SUPPLIED RECORDS =>
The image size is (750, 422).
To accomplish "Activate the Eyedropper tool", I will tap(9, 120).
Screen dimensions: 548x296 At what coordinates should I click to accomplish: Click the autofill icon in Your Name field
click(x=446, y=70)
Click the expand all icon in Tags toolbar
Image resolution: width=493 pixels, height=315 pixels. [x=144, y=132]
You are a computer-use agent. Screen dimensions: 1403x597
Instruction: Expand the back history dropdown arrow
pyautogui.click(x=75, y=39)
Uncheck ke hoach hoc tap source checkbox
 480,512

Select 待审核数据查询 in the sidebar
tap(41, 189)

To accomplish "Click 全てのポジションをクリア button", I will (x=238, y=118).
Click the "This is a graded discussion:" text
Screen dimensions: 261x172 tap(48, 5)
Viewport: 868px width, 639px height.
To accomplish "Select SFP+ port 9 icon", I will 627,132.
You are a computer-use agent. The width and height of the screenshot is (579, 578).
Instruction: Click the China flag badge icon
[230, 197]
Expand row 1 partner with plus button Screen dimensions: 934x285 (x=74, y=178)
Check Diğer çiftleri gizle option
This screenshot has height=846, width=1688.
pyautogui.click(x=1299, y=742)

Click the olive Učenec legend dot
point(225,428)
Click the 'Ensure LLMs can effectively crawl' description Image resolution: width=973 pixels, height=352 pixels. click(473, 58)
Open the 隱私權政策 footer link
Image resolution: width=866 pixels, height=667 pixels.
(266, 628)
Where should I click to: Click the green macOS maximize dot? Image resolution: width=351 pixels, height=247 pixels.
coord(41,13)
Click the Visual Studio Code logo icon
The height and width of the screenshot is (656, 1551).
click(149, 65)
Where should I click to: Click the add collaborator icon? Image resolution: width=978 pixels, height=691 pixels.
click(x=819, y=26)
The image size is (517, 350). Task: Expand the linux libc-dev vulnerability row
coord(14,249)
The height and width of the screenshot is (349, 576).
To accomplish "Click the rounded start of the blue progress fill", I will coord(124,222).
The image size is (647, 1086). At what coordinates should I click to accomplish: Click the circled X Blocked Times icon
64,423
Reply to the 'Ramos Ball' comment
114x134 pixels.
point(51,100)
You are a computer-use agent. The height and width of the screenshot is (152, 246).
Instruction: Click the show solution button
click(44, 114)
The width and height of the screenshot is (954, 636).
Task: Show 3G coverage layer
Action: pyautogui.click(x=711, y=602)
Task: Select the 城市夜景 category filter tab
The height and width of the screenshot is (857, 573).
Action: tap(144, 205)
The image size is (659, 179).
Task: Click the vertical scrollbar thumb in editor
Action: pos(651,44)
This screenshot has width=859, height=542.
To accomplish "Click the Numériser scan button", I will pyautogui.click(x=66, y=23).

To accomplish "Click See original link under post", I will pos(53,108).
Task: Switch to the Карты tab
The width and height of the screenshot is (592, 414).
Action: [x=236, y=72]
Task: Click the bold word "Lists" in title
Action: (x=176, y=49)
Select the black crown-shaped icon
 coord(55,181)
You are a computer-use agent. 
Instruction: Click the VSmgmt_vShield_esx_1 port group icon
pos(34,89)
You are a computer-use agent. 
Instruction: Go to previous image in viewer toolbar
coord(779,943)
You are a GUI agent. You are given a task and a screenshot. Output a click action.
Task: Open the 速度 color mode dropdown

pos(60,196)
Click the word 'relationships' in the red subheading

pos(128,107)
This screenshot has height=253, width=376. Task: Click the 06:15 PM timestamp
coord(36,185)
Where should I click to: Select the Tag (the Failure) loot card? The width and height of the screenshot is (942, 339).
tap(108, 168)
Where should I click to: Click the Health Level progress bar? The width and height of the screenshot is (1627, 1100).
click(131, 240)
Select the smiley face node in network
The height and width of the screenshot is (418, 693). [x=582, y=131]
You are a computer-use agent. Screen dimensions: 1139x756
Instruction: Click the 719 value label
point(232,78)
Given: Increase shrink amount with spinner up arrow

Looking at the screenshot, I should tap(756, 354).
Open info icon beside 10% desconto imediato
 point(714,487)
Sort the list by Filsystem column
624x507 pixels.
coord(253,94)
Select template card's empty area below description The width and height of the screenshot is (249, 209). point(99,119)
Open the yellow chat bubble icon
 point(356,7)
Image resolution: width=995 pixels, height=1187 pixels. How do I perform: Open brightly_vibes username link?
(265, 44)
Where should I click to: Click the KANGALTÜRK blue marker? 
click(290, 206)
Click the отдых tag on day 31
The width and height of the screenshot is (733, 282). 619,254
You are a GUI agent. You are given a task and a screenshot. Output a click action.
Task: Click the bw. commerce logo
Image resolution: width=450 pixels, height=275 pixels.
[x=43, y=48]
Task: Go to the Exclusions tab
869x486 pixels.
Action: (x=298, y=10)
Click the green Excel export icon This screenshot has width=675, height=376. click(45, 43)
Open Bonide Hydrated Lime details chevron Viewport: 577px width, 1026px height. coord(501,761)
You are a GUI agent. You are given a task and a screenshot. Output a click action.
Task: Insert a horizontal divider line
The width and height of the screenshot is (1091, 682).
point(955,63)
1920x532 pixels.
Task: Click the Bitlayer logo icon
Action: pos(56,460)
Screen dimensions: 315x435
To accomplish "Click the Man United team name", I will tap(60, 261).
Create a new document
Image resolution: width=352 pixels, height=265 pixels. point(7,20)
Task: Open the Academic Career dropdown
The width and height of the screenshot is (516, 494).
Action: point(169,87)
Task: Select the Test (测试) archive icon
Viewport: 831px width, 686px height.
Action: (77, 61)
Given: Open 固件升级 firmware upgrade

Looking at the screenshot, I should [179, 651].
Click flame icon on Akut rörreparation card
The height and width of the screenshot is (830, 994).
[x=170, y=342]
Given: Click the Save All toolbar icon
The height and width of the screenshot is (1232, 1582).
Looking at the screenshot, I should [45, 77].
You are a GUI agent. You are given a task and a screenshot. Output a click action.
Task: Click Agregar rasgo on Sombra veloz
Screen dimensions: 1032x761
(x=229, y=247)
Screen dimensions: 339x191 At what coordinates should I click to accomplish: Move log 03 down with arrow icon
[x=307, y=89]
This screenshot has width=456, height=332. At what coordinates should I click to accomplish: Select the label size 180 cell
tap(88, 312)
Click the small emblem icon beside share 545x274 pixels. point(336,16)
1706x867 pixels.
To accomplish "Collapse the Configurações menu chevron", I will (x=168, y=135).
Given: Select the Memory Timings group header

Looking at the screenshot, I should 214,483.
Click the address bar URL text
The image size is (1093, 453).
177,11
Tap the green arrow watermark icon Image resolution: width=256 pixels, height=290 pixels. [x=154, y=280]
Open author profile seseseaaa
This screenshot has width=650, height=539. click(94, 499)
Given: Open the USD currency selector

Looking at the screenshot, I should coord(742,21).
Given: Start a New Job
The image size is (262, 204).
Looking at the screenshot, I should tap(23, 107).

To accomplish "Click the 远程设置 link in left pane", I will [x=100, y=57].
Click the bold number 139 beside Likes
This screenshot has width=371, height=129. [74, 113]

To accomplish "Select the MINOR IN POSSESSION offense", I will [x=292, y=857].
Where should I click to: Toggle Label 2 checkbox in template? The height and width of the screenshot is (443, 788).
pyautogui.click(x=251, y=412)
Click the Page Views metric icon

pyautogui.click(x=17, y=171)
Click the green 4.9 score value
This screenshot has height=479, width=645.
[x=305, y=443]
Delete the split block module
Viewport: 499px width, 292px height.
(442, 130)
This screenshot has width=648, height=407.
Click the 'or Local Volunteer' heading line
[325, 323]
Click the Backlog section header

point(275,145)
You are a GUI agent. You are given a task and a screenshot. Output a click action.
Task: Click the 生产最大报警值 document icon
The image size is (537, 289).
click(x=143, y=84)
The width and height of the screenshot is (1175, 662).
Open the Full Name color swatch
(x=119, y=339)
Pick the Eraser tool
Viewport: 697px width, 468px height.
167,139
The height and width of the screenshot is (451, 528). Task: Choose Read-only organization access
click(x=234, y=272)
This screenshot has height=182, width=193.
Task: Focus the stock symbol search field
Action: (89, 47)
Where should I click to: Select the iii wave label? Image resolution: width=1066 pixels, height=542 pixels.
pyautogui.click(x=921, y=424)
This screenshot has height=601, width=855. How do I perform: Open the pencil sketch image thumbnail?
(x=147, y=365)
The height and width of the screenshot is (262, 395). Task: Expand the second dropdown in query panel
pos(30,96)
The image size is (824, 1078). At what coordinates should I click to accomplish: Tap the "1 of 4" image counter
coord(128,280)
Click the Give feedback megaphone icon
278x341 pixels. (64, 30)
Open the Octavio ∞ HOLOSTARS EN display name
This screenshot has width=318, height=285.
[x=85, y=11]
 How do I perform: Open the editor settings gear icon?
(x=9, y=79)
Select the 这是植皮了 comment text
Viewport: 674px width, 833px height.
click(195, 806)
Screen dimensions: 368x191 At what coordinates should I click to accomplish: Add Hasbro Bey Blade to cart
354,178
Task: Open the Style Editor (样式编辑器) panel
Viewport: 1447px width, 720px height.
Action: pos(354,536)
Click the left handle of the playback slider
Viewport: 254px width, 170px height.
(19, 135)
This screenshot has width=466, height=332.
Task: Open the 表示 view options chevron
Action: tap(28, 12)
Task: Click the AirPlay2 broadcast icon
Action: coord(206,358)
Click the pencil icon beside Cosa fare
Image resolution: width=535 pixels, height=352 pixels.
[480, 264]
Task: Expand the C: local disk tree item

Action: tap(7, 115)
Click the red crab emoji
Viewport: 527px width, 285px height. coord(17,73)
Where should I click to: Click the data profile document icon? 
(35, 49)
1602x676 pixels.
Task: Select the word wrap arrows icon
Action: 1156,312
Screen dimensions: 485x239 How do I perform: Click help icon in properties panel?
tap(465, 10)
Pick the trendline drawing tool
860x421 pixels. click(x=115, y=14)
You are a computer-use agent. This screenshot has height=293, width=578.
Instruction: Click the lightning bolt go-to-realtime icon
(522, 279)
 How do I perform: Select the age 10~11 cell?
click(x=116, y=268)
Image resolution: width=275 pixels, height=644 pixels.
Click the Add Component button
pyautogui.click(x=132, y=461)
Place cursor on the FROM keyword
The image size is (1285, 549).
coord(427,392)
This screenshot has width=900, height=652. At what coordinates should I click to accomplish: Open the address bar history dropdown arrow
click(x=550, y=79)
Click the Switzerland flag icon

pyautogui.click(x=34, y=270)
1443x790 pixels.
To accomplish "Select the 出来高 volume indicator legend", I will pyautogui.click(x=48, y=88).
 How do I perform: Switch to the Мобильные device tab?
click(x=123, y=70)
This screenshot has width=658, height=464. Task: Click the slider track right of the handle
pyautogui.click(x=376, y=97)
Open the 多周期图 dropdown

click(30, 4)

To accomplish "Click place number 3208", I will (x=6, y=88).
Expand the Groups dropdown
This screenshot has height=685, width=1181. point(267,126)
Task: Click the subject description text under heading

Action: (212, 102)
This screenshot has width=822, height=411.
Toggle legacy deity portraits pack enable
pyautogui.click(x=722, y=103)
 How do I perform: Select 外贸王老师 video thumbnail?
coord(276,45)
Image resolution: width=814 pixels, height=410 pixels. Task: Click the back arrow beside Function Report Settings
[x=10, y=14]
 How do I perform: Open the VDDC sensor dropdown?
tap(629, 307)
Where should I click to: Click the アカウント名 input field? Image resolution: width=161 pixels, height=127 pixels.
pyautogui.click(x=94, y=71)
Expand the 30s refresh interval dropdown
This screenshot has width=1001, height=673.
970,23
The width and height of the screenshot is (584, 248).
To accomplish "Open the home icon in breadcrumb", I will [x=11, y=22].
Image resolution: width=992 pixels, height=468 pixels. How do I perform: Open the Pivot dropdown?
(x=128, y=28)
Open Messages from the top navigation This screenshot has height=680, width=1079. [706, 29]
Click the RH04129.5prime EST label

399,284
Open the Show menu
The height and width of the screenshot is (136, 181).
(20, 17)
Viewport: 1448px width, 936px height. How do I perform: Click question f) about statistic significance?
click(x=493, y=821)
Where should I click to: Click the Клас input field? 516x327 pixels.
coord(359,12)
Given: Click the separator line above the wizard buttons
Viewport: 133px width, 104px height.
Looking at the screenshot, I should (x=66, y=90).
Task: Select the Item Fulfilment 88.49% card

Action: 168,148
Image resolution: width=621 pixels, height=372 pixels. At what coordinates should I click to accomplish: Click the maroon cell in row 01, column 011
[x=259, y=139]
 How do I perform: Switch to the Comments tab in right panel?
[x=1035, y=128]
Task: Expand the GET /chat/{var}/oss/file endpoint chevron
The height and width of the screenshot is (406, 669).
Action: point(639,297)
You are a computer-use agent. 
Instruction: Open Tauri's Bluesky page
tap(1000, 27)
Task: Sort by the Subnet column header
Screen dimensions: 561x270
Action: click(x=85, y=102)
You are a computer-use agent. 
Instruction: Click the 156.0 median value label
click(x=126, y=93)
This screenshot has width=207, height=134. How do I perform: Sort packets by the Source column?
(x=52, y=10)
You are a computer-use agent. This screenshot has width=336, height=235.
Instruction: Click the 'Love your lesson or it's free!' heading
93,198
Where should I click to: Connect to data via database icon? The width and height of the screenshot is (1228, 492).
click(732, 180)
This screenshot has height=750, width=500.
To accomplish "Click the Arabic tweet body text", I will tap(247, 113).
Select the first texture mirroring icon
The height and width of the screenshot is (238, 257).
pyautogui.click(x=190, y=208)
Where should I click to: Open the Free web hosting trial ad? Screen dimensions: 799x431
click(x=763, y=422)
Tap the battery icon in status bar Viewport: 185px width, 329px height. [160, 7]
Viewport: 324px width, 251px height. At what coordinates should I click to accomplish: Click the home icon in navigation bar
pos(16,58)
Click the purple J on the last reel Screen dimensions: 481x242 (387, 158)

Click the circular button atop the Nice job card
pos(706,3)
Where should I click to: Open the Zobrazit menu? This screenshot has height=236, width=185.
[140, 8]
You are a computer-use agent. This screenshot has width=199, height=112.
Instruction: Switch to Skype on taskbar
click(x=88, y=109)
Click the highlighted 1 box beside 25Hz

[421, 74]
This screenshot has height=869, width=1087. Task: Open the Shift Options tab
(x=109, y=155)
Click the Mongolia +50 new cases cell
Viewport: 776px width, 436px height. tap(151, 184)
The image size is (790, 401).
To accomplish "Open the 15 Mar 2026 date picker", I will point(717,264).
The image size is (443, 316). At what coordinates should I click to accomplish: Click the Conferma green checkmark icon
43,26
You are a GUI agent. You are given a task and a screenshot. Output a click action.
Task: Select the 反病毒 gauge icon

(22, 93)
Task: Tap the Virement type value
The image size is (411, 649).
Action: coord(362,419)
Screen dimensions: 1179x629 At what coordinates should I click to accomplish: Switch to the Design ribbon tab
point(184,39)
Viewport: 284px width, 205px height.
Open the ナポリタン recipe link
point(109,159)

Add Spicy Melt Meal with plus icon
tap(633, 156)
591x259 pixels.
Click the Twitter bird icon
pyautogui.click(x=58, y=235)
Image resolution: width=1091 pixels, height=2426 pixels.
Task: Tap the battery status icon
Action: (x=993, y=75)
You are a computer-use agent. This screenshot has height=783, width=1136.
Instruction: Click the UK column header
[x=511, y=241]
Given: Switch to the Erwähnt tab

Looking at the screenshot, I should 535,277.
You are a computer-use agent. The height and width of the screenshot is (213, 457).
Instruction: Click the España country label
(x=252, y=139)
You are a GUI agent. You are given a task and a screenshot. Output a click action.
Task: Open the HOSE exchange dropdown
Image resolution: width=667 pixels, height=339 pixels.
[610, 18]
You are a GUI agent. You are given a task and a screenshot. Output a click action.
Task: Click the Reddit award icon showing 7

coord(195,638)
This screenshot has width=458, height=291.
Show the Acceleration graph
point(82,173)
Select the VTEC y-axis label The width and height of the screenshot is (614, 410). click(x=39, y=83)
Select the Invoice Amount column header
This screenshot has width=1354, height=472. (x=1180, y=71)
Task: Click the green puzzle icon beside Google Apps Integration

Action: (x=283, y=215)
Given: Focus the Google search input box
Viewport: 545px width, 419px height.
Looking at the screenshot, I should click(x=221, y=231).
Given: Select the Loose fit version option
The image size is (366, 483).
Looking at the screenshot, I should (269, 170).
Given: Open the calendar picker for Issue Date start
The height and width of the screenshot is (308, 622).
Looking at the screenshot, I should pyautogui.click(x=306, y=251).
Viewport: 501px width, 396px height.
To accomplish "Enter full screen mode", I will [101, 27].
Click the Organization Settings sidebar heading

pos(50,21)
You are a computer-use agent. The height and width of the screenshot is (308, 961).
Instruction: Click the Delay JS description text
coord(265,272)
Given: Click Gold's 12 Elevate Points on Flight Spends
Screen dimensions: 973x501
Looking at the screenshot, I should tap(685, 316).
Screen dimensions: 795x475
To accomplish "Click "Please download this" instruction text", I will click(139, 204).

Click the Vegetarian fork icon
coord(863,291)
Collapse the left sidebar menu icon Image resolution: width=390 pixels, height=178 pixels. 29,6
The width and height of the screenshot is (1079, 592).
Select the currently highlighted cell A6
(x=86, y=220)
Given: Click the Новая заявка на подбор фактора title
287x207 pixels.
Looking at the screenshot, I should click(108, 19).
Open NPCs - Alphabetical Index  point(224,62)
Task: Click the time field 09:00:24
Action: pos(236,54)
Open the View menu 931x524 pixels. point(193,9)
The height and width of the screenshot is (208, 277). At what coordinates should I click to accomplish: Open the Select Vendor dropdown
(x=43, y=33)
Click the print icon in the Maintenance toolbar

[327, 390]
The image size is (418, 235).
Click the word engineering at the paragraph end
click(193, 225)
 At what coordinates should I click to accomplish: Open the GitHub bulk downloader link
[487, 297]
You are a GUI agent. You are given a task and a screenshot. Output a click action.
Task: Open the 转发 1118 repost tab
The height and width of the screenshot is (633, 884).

WORK ORDER => Write the number of lines in the data above that contain the word "left", and add nothing to it.

ANSWER SPACE => 3